▶ [Problem requirements]: Gather every line of the data below that contains the string "section", and copy each one.

--- Extracted information ---

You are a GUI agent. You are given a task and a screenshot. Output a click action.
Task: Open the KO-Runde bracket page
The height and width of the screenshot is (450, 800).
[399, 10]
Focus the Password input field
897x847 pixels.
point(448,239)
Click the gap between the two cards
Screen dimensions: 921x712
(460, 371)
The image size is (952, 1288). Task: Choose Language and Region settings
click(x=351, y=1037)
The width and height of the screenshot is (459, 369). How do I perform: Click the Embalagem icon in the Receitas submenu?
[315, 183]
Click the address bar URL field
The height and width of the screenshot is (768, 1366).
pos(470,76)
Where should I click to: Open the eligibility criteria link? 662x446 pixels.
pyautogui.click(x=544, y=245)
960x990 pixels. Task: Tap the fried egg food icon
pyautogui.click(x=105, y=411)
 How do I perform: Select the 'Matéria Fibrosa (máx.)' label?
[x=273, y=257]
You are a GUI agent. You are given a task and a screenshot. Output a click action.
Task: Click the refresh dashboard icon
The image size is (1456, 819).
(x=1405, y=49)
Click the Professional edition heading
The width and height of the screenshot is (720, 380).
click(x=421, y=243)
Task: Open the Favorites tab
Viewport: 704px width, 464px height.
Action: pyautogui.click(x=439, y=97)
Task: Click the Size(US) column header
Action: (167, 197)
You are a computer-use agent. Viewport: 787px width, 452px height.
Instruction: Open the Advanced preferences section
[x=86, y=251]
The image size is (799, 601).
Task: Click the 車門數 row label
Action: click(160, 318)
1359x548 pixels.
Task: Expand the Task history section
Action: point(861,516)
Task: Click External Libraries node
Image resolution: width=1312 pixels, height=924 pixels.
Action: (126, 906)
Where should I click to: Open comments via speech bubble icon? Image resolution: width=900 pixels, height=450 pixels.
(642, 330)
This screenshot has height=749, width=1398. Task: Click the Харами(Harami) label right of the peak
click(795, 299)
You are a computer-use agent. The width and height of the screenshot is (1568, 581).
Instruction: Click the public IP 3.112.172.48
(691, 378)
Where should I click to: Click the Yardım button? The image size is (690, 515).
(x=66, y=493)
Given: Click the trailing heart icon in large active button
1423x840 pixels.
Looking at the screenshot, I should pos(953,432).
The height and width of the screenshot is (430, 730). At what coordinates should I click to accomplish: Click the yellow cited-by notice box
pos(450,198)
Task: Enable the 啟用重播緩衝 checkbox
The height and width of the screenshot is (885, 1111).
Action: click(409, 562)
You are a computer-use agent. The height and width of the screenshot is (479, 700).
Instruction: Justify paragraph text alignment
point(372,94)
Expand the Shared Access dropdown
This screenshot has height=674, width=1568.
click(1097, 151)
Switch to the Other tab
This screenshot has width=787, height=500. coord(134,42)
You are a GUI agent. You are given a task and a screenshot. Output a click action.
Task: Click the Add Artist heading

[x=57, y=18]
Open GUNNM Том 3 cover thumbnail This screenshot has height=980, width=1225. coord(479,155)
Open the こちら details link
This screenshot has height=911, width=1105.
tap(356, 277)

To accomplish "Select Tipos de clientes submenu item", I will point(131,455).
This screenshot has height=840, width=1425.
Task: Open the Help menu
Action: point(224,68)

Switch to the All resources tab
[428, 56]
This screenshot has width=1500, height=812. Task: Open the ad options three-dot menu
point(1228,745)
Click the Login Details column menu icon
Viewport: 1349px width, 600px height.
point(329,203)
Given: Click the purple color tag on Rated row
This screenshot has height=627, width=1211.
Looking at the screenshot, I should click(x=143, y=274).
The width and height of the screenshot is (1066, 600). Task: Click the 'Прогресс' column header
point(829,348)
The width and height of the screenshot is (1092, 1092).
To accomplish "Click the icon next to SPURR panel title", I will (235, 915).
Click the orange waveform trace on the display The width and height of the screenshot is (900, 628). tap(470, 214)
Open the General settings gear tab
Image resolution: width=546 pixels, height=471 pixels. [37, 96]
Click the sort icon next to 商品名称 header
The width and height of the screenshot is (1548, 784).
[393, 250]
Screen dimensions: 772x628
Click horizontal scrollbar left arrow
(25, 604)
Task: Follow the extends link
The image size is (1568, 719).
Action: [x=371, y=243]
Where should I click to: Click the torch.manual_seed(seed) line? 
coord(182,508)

---

▶ [Written answer]:
Instruction: Open the Advanced preferences section
Task: Expand the Task history section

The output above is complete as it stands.